Seller’s Agent: We appreciate the offer, but the homeowners have previously mentioned that a contingency offer won’t work with their moving schedule.
6. Creating Competition
In a seller’s market, sellers’ generally receive more than one offer. A home with multiple offers alleviates pressure and gives the seller’s agent a good negotiating position. Your agent will help you generate competition among potential buyers by targeting the audience, setting the right price, and using modern staging and curb appeal.
Buyer’s Agent: $240,000 really is our final offer.
Seller’s Agent: I see. There has been some other interest, so I’m going to give the other buyers that information so they can decide as well.
7. Being Ready to Refuse
Refusing an offer that’s too low right from the start is easy, but walking away from a possible sale when buyers have asked for too many concessions can be harder. The longer you spend during a deal, the harder it is to walk away from. Buyer’s agents know this as well, and may use this real estate negotiation tactic to whittle the price down. Your Realtor will remind you that you can always walk away and there will be other buyers.
Buyer’s Agent: If you could just come down to $230,000 or fix the roof, we could close.
Seller’s Agent: I understand the roof is a concern, but we’ve already renegotiated closing costs and reduced the price after the inspection.

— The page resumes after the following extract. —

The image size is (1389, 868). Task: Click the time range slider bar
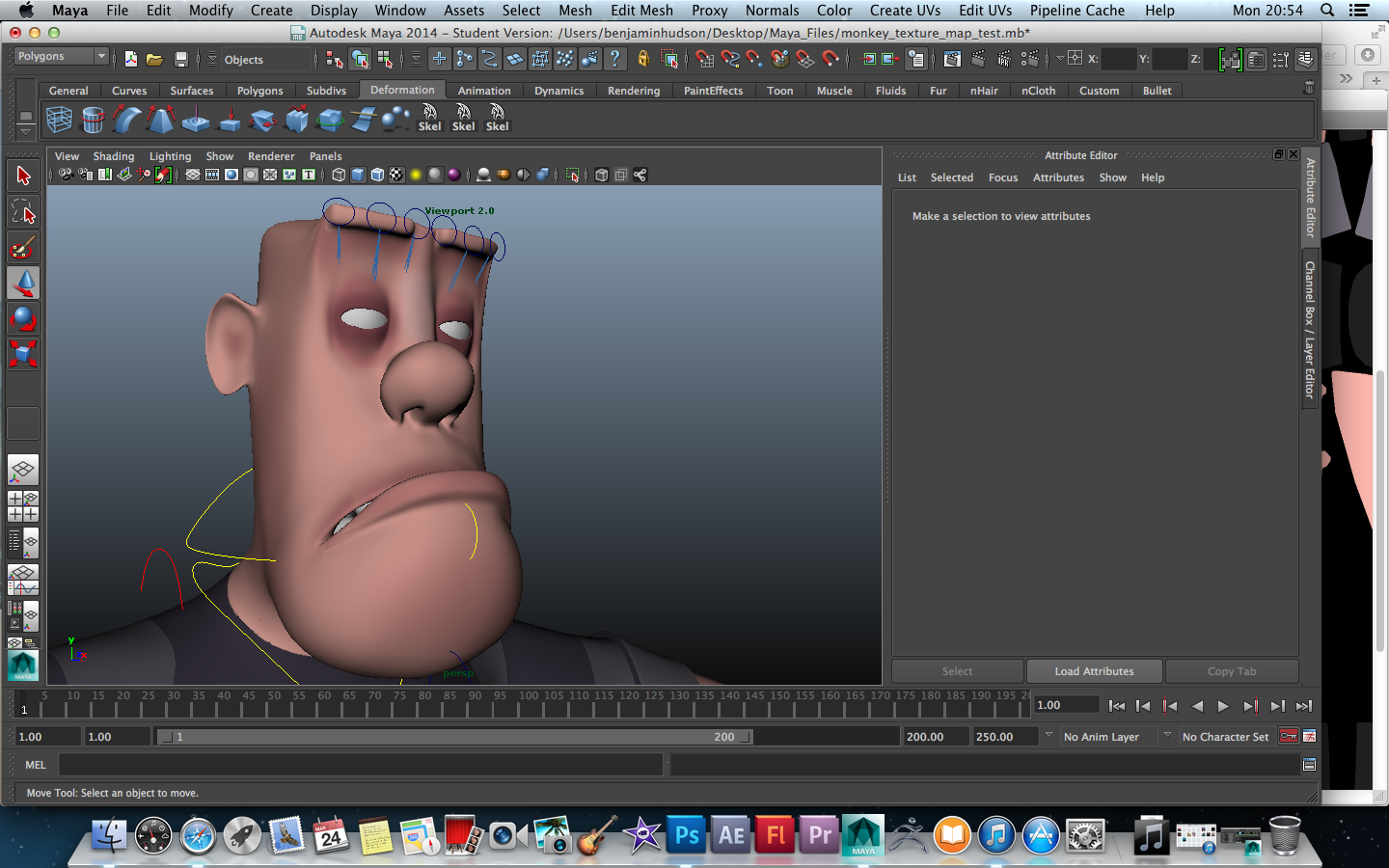[x=453, y=737]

We’ve done all we can, I’m afraid the sale won’t work for us at that price.
8. Detecting Opposing Tactics
Buyer’s agents will use their own Realtor negotiation tactics to try and get the best price for their clients. These can sometimes be difficult to detect, but experienced Realtors will know what to look for. Your real estate agent can tell you if the buyer’s agent is trying a tactic of their own, like a false price ceiling, or if it’s time to compromise.
Buyer’s Agent: We like the home, but we’re not prepared to go any higher. I guess this just isn’t the right one.

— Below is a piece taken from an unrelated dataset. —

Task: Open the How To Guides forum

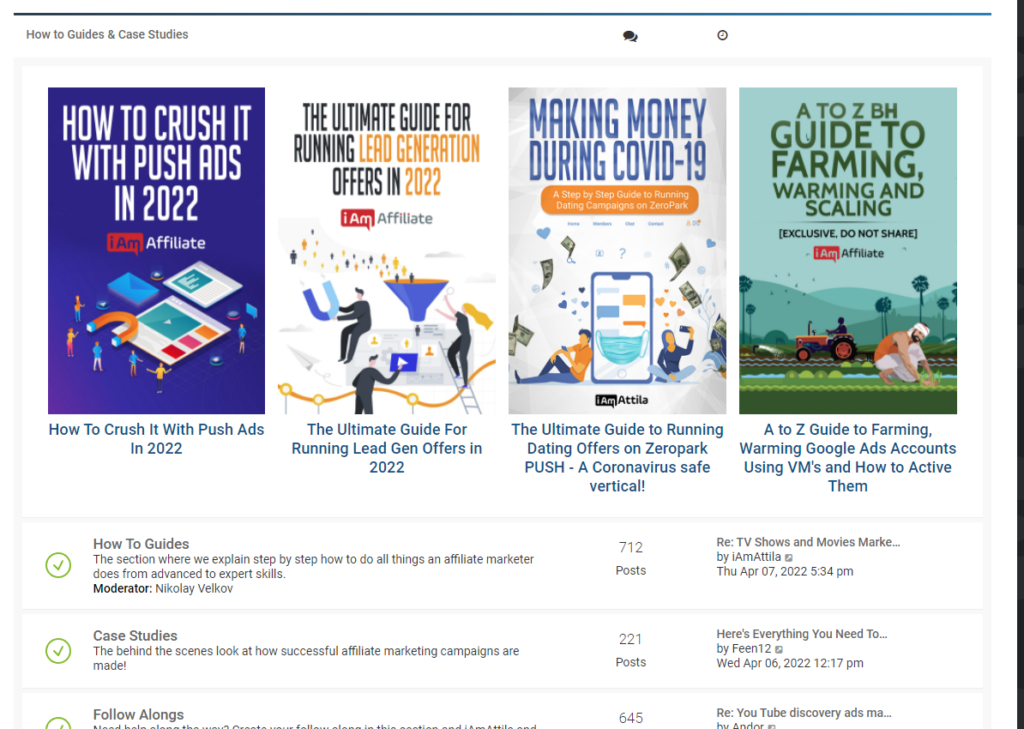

Seller’s Agent: We appreciate your interest, and we understand. If you change your mind, please contact me again. I can let you know if the home is still available.

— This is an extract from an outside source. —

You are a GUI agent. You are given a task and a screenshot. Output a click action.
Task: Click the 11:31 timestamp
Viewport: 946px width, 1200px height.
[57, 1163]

9. Sharing the Right Details
Sellers are legally obligated to disclose problems with a property, and a thorough inspection will show any red flags anyway. Your Realtor can help you determine how best to disclose any issues, or any repairs that would significantly improve your ROI. This will ensure you don’t end up in legal hot water or invest in home updates that won’t improve the sale price.
There are other details, such as why you’re moving or if you’ve found another home, that are better not to share. Remember that buyers’ agents are also looking for information which may help them negotiate.
Buyer’s Agent: This is a beautiful home and a great area; why are the homeowners moving?
Seller’s Agent: They’re looking for something different at this point, but I’m sure your clients will enjoy it as much as they have. If your clients would like to make an offer at any point, feel free to give me a call.
10. Understanding Timing
Buyers who need to move quickly or by a certain date may be willing to pay more, and they may ask their real estate agent to prioritize speed over price negotiations. Your Realtor will assess a buyer’s schedule if they can, and they may recommend accepting an offer from a buyer who wants to move quickly.
For the same reason, it’s important to give your Realtor enough time to sell as well. If your Realtor has time to let the deal simmer for a day or two before giving a counter offer, the offer is more likely to be accepted.
Buyer’s Agent: $250,000 is a bit high, our offer is $230,000. What do you think?
Seller’s Agent: Thank you for your offer. I’ll discuss this with the homeowners and we will get back to you in a couple days.
There is no magic word that will ensure you get the right price for your home, but working with real estate experts and understanding these real estate negotiation tactics can help. If you’re getting ready for your home sale, start by choosing an experienced agent and getting all the information you can about your home.